She said again 2 days ago that she ended it, but yesterday she said he came by her desk and talked to her. She wont quit her job. She tells me she really wants her family, but does nothing to get them back.

3 day ago I heard a recording of her and OM making out in car... moans etc. This made me look at her differently. Do I really want her? Can I live with someone who wants someone else.

Last night she said she is unhappy and she wants to be happy. I tell her she is selfish and what about our boys happiness and that if she ends up with OM she will still be unhappy. I also asure her she will be happy with me again if she gets rid of OM. She cant see that now.

I have told her before that I would not file for D and I am not going to give up on my family, but last night I told her I have been in hell for last 5 mo and if she talks to him again I WILL file. I know she cannot stop talking to him. I also would love to let her go and fall flat on her face and regret this the rest of her life, but where does that leave the boys and me.

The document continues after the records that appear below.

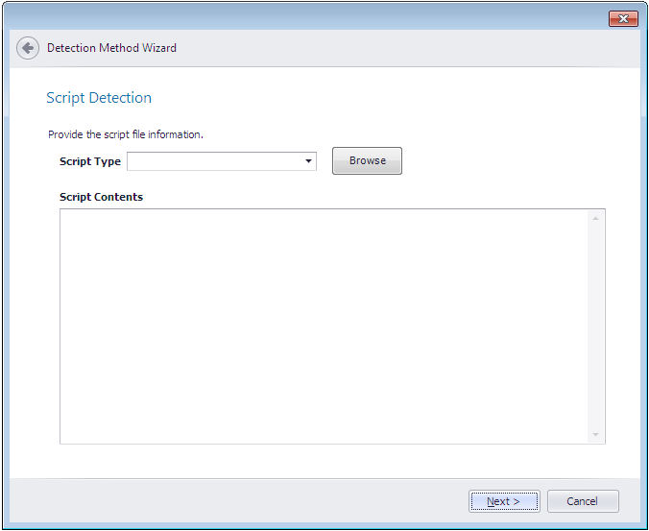Screen dimensions: 649x531
Task: Close the wizard with the red X button
Action: 623,19
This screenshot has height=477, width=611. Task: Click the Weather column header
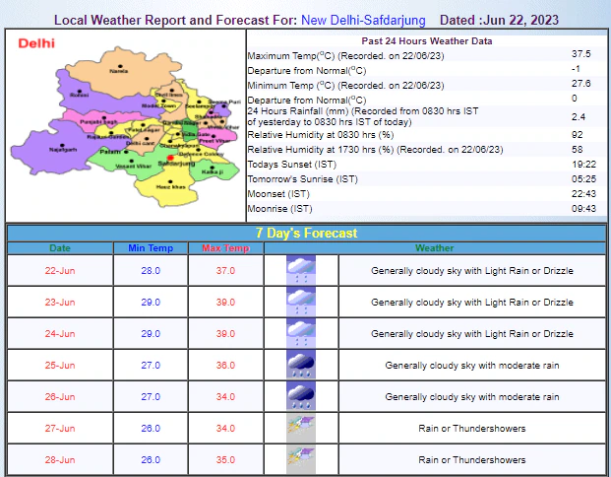point(434,247)
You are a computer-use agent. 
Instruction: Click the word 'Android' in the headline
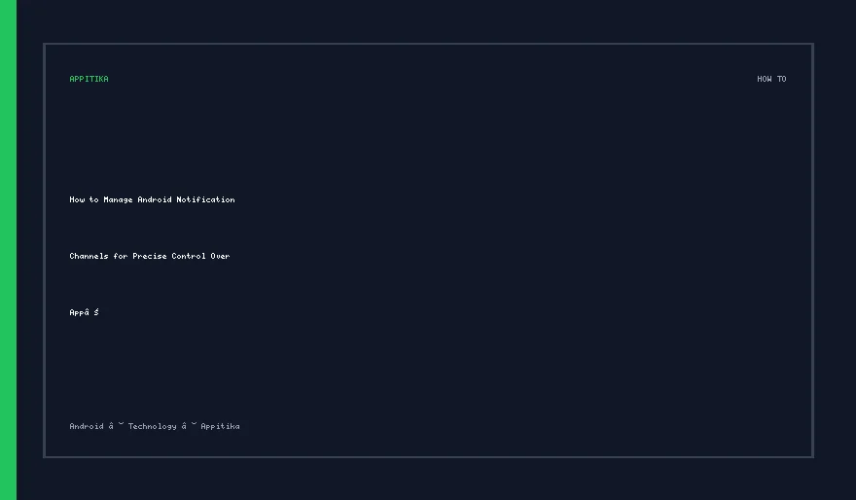pyautogui.click(x=155, y=199)

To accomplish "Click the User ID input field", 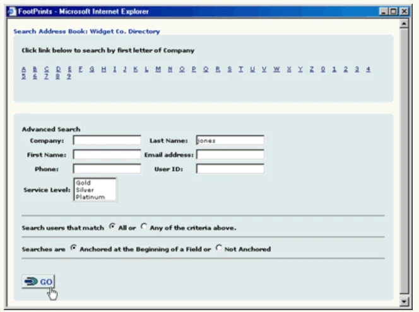I will tap(230, 169).
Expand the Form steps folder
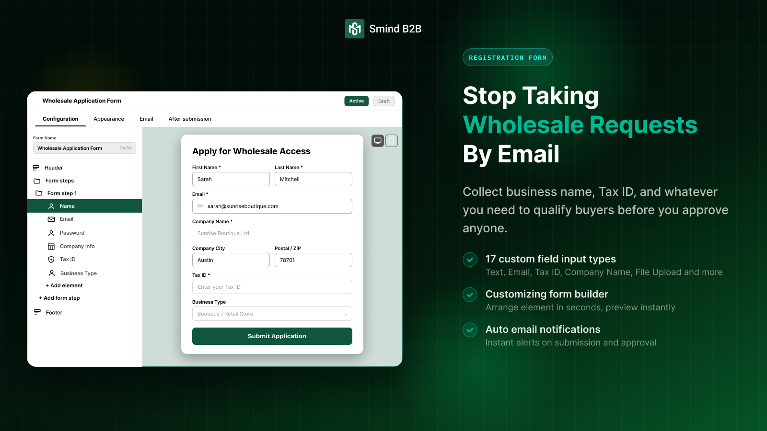Viewport: 767px width, 431px height. pos(37,181)
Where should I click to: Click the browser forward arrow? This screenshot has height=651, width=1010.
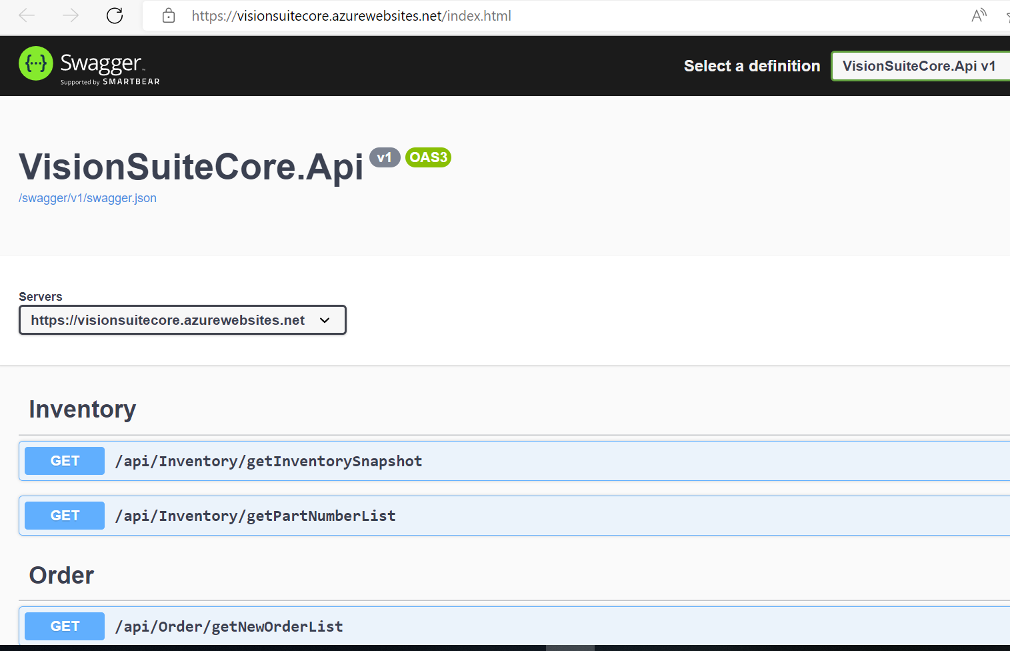click(70, 15)
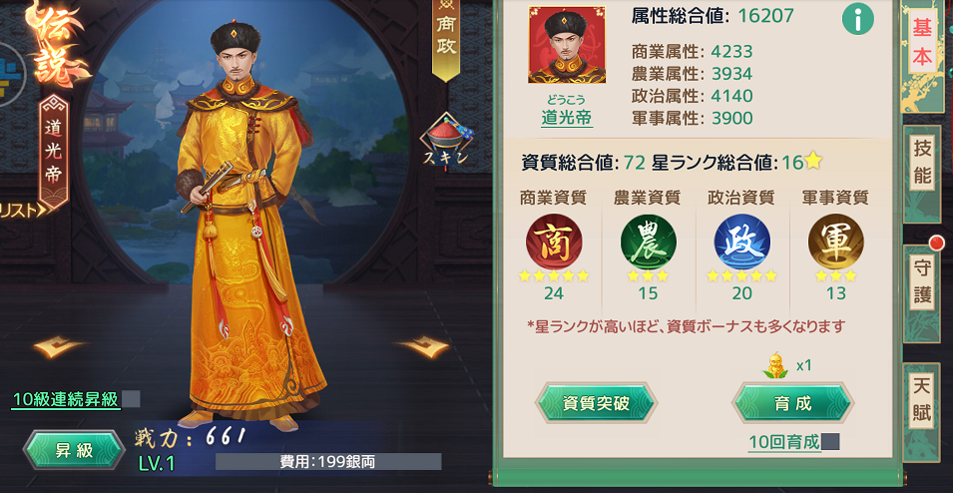Image resolution: width=953 pixels, height=493 pixels.
Task: Select the green 農業資質 agriculture emblem
Action: (x=648, y=242)
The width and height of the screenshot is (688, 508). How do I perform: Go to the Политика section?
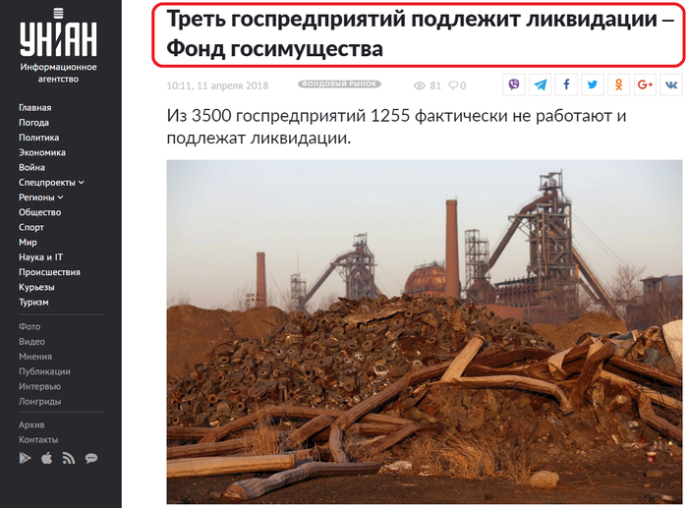[38, 138]
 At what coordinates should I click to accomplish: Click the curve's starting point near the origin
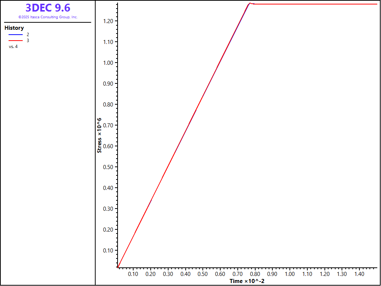point(118,267)
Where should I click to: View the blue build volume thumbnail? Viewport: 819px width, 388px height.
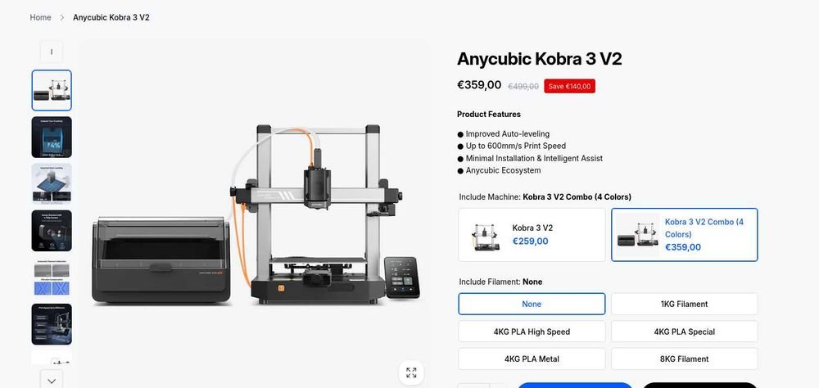pos(52,137)
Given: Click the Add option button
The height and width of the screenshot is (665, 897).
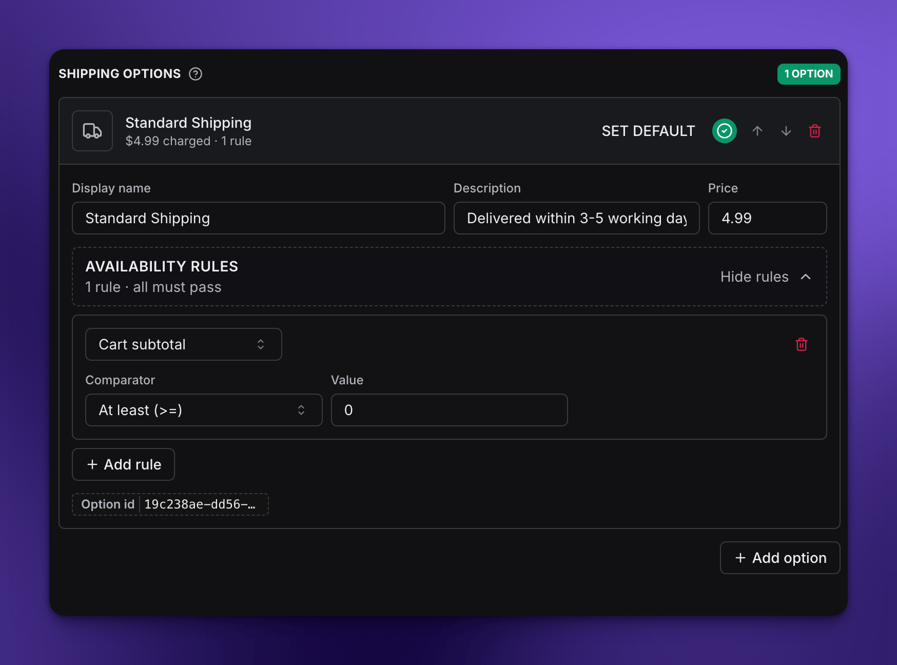Looking at the screenshot, I should [x=780, y=558].
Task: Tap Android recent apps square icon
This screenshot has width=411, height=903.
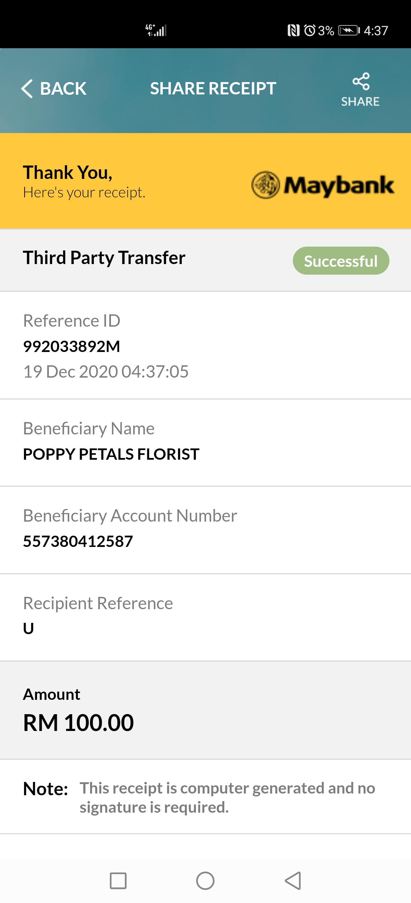Action: pos(118,881)

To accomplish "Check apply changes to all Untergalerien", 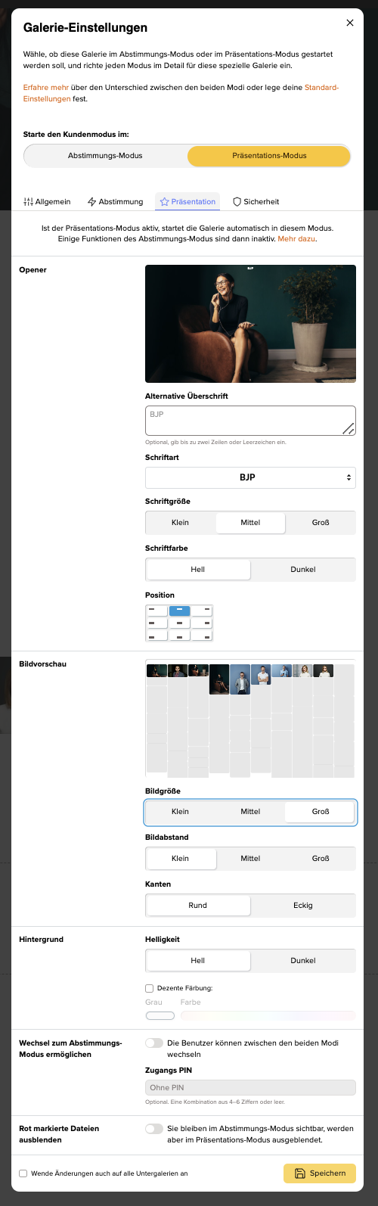I will click(23, 1173).
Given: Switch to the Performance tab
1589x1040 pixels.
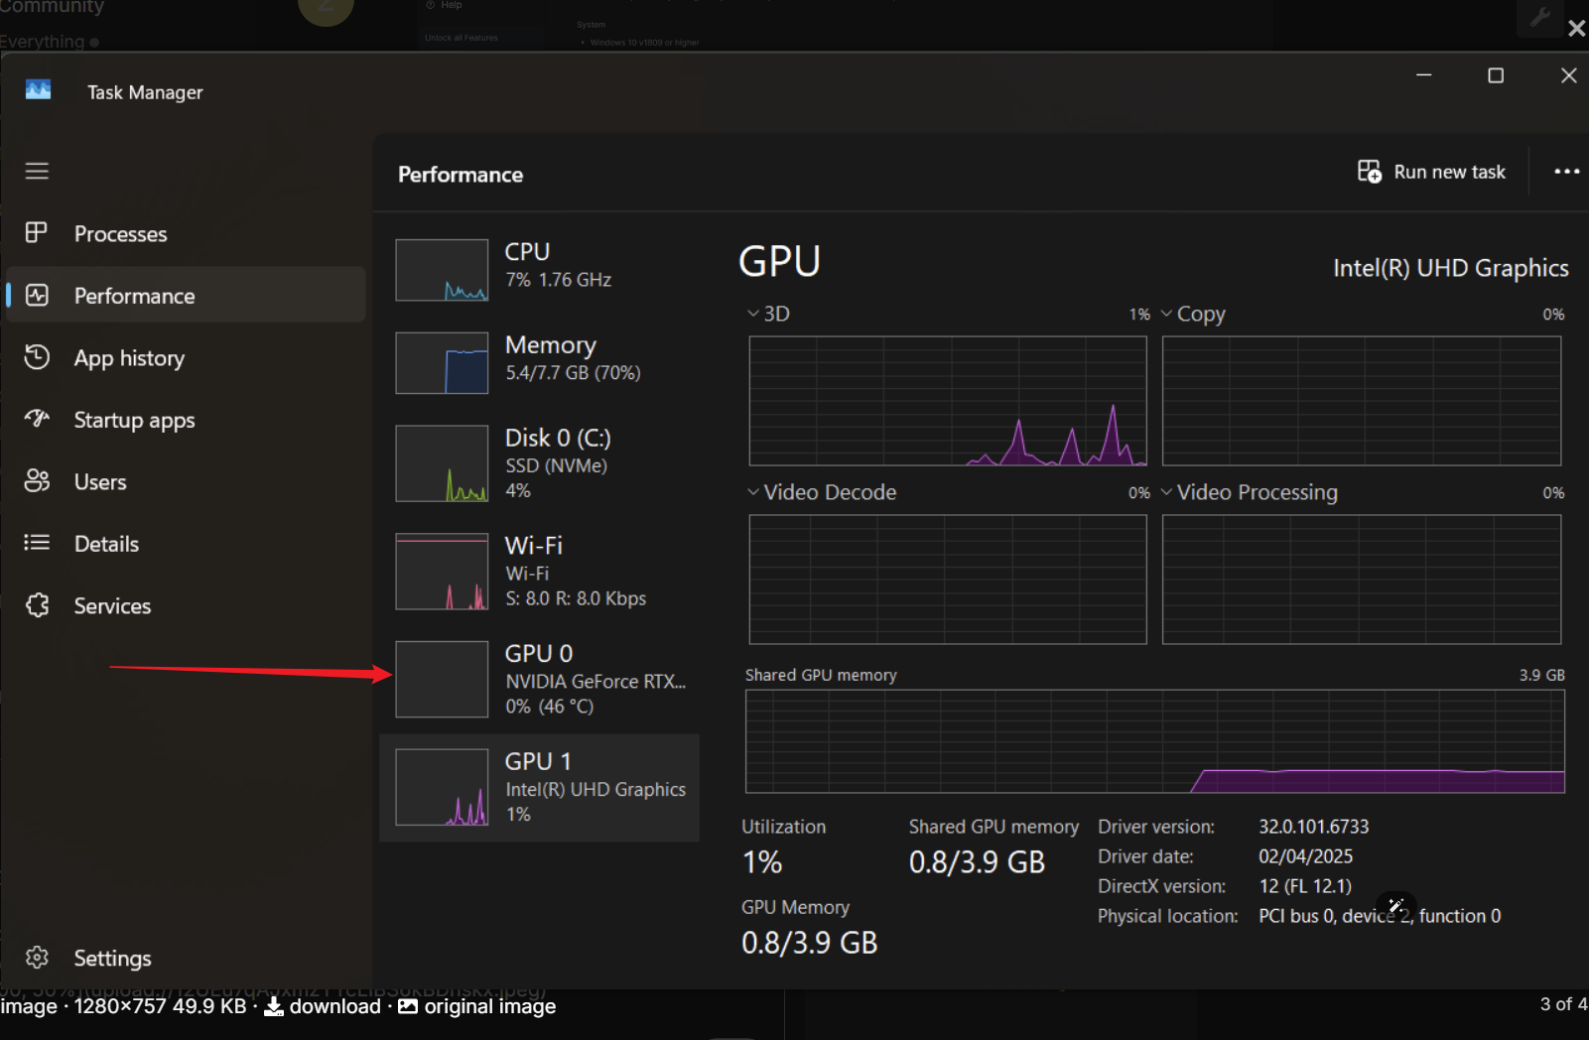Looking at the screenshot, I should (x=134, y=296).
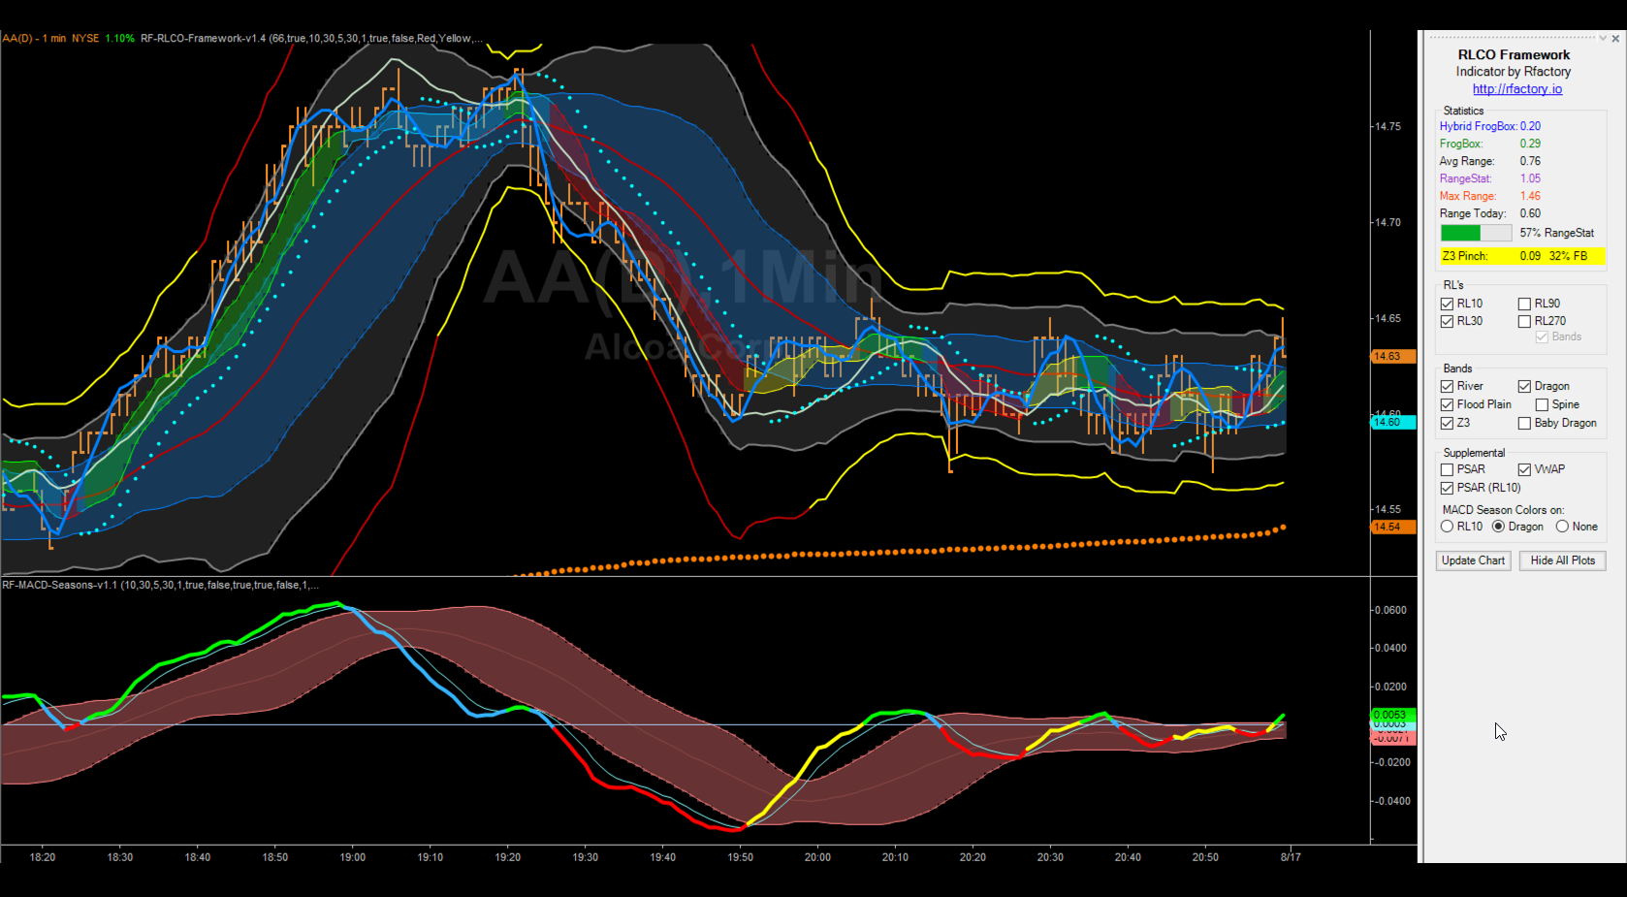Set MACD season colors to None
Image resolution: width=1627 pixels, height=897 pixels.
[1562, 527]
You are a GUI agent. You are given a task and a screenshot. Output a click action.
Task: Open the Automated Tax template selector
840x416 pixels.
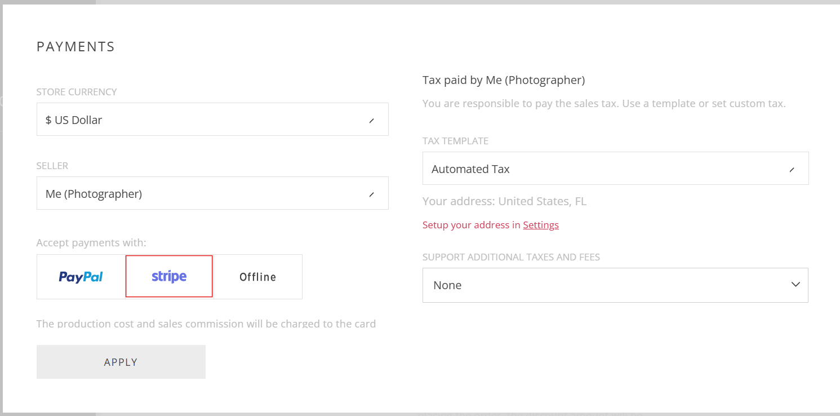click(615, 168)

I really think that I am going to do it.

Beleive me. I am a good man, husband and father.
She has a v. good life and family.
I know half the reason we drifted apart was because of me. Its hard when you have 2 young children close in age.

Please someone, give me hope, tell me what I should do. I am not going to stay here and let her cake eat and I am not going to give my W permision to fool around with another guy; what does that say about me as a man.

What is it going to take for her to see the light.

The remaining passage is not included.